SUPPLIED DATA -
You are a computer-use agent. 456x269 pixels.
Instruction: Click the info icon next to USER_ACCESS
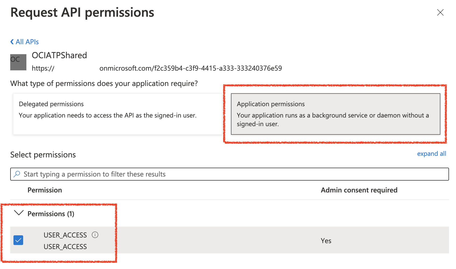click(x=95, y=235)

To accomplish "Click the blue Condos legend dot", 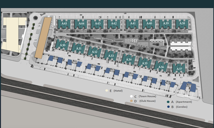I will tap(168, 107).
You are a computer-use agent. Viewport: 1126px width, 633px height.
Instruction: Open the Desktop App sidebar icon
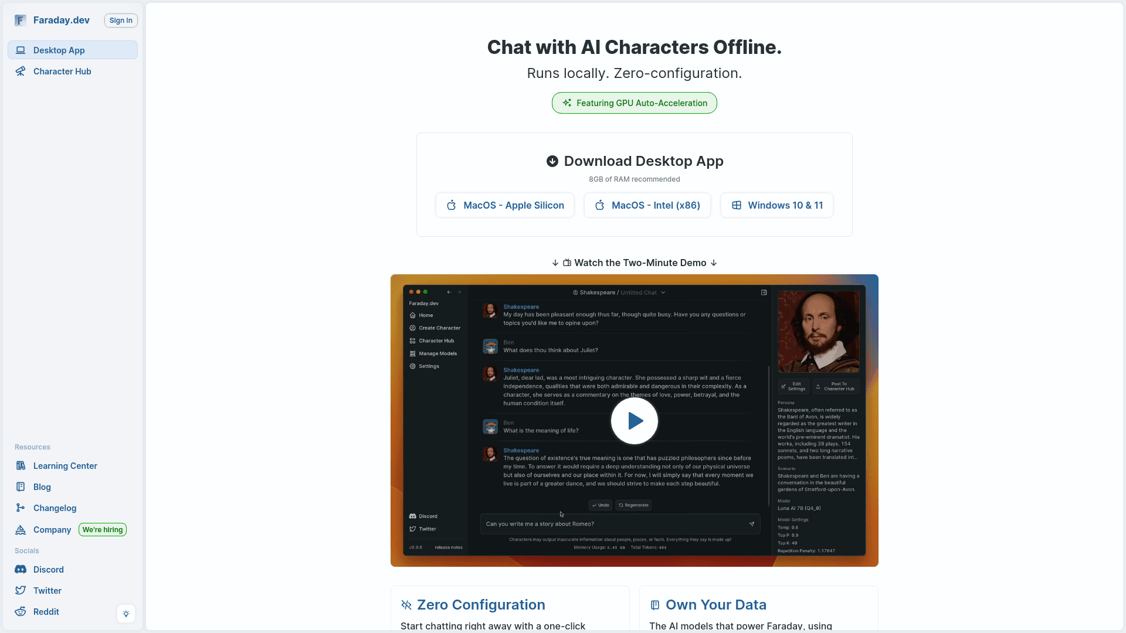pyautogui.click(x=20, y=49)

THE PROBLEM -
Arrange the rows as a two-column CSV with the headers input and output, starting at the line that contains "You are a computer-use agent. Viewport: 1126px" and ending at the end of the rows. Put each row's text and its answer in one quoted field each, turn line breaks into spaces, and leave out the pictures.

OUTPUT OF THE TASK -
input,output
"You are a computer-use agent. Viewport: 1126px width, 633px height. Instruction: Open the Desktop App sidebar icon","pyautogui.click(x=20, y=49)"